There would be better ways for using encryption in Pegasus Mail but ther is a very important precondition: Pegasus Mail v5 with its cleaner interface and better integration of encryption. I've already suggested to make Pegasus Mail become a part of the Autocrypt project and David Harris agreed in doing so (that was almost two years ago). He is also integrating S/MIME support directly into Pegasus Mail v5. The only remaining question is how long it will take until we'll get to see any of this in real life. And, BTW: There's absolutely no interest in PGP or S/MIME anymore since years, you're the only one, so what for should I do anything with regard to maintaining support and development or even public statements? You can be sure I'm trying to stay up-to-date with what's going on in this field, but since email lost very much of its importance in general it might be a lost case anyway to put too much energy into it. Here's what Bruce Schneier says about PGP, and he's one of the best security specialist not only with regard to IT - just if you're interested in some modern insights.

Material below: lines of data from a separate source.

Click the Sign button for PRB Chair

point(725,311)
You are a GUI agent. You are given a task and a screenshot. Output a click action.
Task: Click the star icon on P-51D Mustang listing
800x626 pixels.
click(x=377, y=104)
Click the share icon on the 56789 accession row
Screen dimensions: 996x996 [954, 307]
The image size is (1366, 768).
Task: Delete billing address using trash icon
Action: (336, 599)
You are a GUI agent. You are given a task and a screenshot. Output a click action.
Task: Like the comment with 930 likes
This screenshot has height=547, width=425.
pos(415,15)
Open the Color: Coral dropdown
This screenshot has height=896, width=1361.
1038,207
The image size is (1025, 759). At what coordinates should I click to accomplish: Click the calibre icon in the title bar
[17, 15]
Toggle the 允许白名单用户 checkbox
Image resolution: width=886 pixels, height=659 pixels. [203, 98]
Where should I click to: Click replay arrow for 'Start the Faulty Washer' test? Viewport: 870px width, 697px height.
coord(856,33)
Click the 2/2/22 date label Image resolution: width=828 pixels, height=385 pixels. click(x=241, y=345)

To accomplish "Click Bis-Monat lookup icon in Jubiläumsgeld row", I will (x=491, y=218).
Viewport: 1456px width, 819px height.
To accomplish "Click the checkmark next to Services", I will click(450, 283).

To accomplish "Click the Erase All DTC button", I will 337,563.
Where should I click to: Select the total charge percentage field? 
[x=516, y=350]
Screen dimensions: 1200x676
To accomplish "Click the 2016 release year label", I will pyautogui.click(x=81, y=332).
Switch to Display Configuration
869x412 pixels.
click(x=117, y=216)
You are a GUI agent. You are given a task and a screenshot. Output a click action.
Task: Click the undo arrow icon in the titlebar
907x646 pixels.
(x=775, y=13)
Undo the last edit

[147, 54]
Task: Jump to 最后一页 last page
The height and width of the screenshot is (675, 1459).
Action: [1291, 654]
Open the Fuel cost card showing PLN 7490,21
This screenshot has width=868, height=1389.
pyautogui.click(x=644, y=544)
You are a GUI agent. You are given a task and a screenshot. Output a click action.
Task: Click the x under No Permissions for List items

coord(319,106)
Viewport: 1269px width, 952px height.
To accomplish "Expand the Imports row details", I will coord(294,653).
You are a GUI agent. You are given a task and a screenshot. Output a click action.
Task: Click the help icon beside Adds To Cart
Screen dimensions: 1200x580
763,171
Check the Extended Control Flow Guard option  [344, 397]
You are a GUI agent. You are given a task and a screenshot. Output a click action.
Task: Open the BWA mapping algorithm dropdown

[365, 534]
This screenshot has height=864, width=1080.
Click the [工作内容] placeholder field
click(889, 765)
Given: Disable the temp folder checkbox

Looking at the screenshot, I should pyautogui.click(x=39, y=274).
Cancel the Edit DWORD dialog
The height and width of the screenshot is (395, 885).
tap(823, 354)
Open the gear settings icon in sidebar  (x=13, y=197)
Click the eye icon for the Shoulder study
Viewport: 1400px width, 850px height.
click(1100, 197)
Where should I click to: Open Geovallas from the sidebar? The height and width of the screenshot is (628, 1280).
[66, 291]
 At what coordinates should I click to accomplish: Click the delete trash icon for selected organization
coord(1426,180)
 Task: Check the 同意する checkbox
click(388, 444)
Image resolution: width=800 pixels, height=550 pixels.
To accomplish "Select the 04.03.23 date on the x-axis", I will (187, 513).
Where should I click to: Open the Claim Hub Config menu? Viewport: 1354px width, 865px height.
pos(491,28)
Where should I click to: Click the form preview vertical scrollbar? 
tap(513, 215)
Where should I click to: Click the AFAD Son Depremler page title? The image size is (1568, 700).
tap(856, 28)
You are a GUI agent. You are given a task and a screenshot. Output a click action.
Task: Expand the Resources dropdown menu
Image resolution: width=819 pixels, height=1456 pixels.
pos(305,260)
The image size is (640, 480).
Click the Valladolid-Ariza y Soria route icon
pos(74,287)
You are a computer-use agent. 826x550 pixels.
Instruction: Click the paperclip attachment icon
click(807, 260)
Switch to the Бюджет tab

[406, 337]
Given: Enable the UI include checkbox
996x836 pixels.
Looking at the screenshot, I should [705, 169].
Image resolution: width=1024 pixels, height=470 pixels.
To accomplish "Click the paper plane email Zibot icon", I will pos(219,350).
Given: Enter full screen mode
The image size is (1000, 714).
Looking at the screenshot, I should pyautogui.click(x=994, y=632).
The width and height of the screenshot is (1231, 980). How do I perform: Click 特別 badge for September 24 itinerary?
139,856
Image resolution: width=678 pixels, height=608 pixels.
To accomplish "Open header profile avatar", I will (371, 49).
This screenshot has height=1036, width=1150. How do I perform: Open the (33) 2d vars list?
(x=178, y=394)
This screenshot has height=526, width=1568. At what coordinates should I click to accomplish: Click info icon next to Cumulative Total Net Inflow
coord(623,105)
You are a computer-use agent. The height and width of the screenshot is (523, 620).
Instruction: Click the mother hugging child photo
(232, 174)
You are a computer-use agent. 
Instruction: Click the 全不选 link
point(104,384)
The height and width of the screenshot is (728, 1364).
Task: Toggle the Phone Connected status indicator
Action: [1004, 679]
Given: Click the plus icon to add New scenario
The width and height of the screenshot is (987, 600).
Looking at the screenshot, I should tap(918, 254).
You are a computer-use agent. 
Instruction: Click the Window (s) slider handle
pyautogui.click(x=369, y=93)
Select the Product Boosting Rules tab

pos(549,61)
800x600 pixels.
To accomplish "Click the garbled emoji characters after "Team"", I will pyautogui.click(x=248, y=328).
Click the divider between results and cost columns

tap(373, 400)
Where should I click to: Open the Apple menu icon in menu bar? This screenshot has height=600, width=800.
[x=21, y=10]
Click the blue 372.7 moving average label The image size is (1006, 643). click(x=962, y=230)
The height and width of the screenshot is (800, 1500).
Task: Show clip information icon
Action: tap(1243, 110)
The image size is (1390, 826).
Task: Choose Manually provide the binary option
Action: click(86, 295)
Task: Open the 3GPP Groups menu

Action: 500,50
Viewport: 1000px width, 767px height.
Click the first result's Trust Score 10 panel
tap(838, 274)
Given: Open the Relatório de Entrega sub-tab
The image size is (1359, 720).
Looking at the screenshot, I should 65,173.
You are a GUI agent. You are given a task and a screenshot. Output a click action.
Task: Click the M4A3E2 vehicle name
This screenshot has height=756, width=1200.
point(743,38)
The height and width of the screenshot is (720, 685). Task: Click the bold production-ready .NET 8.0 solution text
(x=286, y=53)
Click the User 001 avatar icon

OK, since I'm now subject to moderation (I wonder which one of my words triggered it?) I cannot provide the promised links where I intended to, so here they come in a separate post:

1. Autocrypt;
2. Bruce Schneier, No1 (2016) & No2 (2018).

The links behind "no.1" and "no.2" are identical. But anyway.
Thanks. And it's done.

 Stefan  aka  PMAIL NINJA

 
--
Franklin: "Excuse me, where I come from, one man from three leaves two."
Marcus: "Where I come from is a far more interesting place."
[Babylon5, Exogenesis]

[quote user="Pmail Ninja"]

The links behind "no.1" and "no.2" are identical. But anyway.[/quote]

I think is worth mention that I found Pegasus Mail because I was after an e-mail client that could work with PGP. I'm a big fan of both. Maybe that's why I found the post at https://www.mailpile.is/blog/2016-12-13_Too_Cool_for_PGP.html much more palatable than that from Bruce Schneier. Note that I said "palatable". I'm in no way to contradict Bruce's expertise, but I prefer to disagree.

So let's wait for v5 encryption solutions in some future time, hoping not too future.